List every line of the records that contains the string "icon". Matching is case-sensitive.

__________________________________________________

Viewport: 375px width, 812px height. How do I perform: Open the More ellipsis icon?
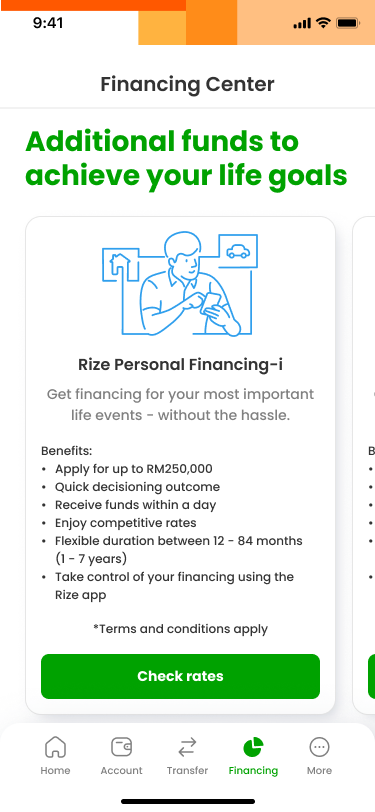[x=319, y=747]
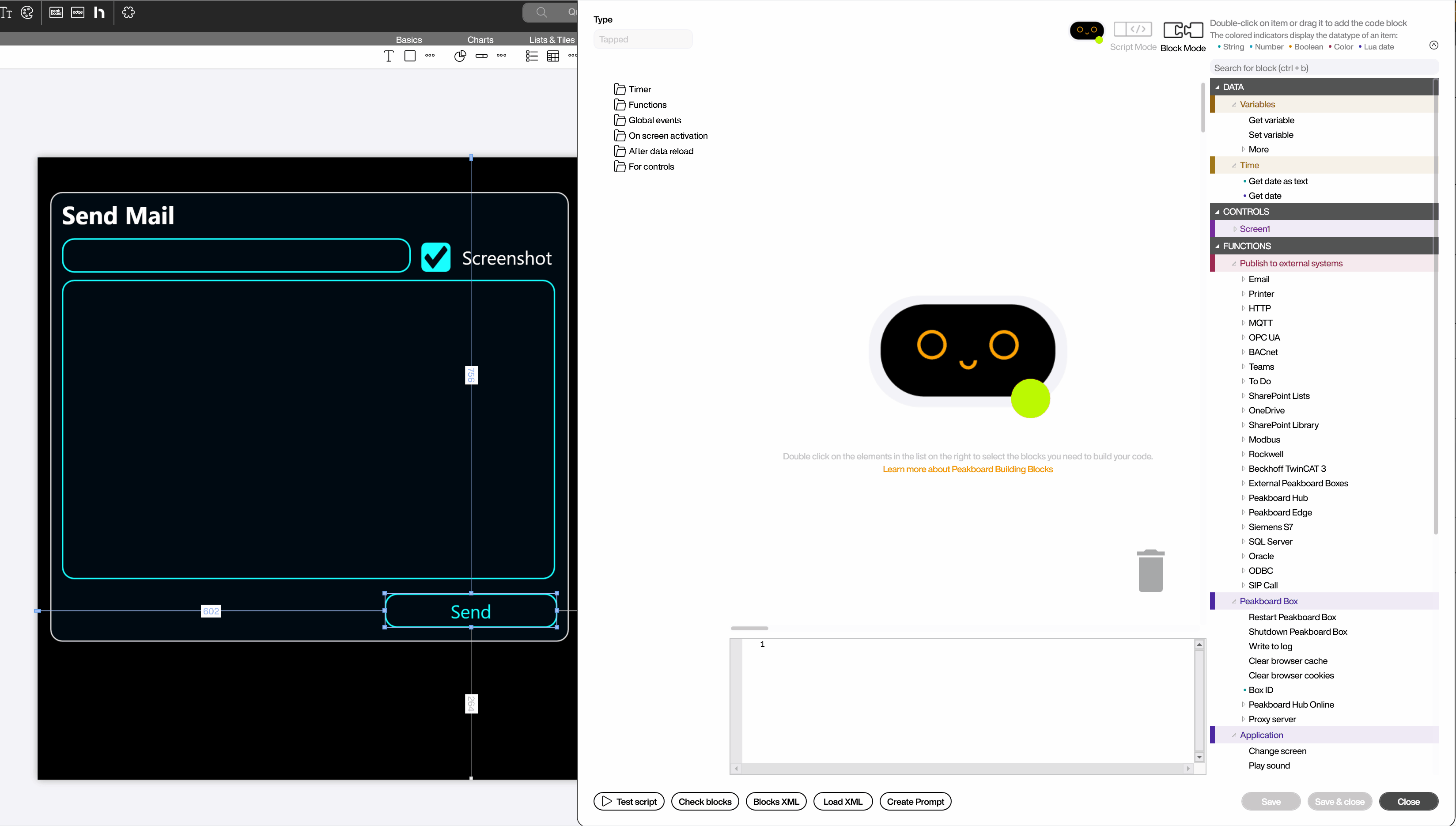The image size is (1456, 826).
Task: Click the Peakboard robot mascot icon
Action: pyautogui.click(x=1087, y=31)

__________________________________________________

* _Full answer_:
Viewport: 375px width, 812px height. How do I perform: Open the More ellipsis icon?
Task: Click the Peakboard robot mascot icon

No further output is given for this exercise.